Russia continues to tighten the screw on gas flows in Europe as exports decline. Gas giant Gazprom sends gas to Germany at just 20% of the capacity of Nord Stream – the pipeline that connects Russia to Germany – and many other European countries are now bracing for their own crises. Not only do experts fear that Europe could be plunged into a crippling recession, but many are warning that European countries will have to ration their gas consumption to survive the winter.
Other experts, however, believe that Russia and its President Vladimir Putin have more to lose if they turn off the taps.
Yale University economists Jeffrey Sonnenfeld, Steven Tian and Michal Wyrebkowski tell Express.co.uk that Russia’s funding for its invasion of Ukraine will take a hit if Europe no longer matters of Russian gas.
They recently authored a study claiming that Russia would face “economic oblivion” under Western sanctions, also pointing out that Russia is more dependent on Europe for gas exports than Europe for gas imports. Russian.
Speaking to Express.co.uk, they explained how Europe no longer buying Russian gas will have a direct impact on Putin’s invasion of Ukraine.
On whether Russia’s war effort could suffer, Mr Wyrebkowski said: “It’s certainly a medium to long term impact, we have to consider that Putin still has foreign currency reserves, but he burned them at an incredible rate.

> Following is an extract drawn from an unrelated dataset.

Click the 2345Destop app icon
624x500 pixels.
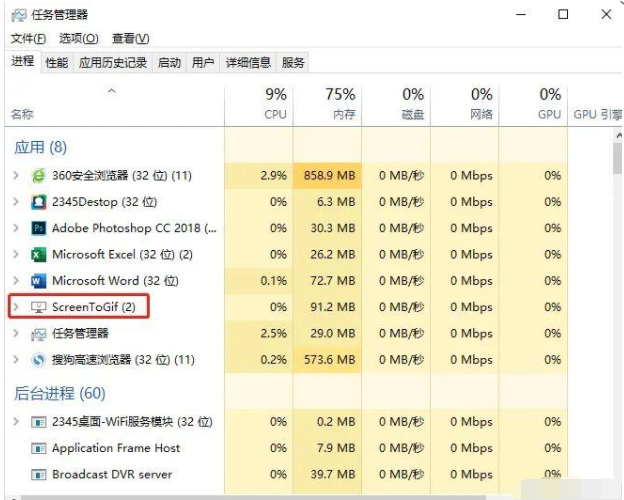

“Half of the reserves – worth around $300bn (£247bn) – are essentially frozen by the West, and from the start of the war Putin essentially burned the roughly $75bn dollars (£62 billion) during the conflict with Ukraine.
“If we’re talking about a time scale of two, three or four years, we could see the collapse of oil and gas, it will certainly have an impact on Russia’s ability to launch military action in Ukraine.”
Mr. Sonnenfeld, who led the Yale study, also explained how the various sanctions imposed on Russia will hurt its wider economy.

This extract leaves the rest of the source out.